**Text block**
^^^^

However, experts say, it’s much too early to say how a potential breakup of the company would be carried out—and currently, many consumers like the integration of Google services from email to mapping to Google’s online storage services, and more.

What Are the Investigators’ Other Options?
Before invoking the so-called nuclear option of a breakup, investigators are likely to try a so-called behavioral option, experts say.

As just one example, the company could be restricted in how it preloads Google-owned apps on Android phones. Almost a generation ago, Microsoft avoided being split into two companies as a result of an antitrust case, but it had to make changes, including ensuring that other companies could supply software for Windows computers.

A potential problem with this approach, according to George Stover, policy counsel at Consumer Reports, is that attorneys general generally don’t have the resources for ongoing enforcement. “That kind of agreement can be easy to weasel out of,” he says.

Will These Probes Increase Privacy for Consumers?
Google collects and monetizes a vast amount of consumer data, more than any other company, including Facebook. And that leads to privacy concerns.

^^^^

**Available data**
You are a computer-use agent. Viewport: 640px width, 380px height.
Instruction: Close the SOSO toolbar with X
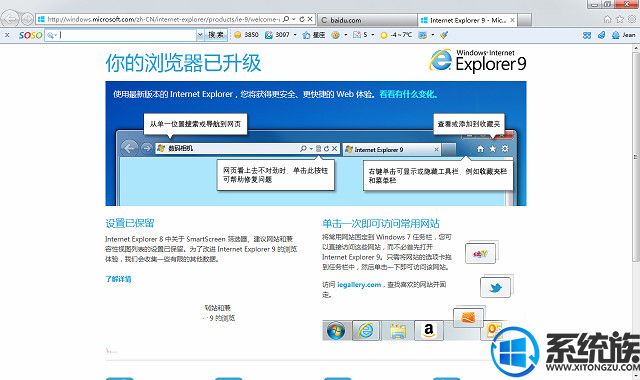pos(7,35)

^^^^

**Given exercise**
Decide whether each statement agrees with the passage about the Google investigations. Answer yes or no, and quote the passage's deciding words. (a) Experts expect investigators to try a behavioral option before a breakup. (b) Microsoft was split into two companies after an antitrust case. (c) Google collects more consumer data than Facebook.

**Response to this task**
(a) Yes: "Before invoking the so-called nuclear option of a breakup, investigators are likely to try a so-called behavioral option, experts say."
(b) No: "Microsoft avoided being split into two companies as a result of an antitrust case"
(c) Yes: "Google collects and monetizes a vast amount of consumer data, more than any other company, including Facebook."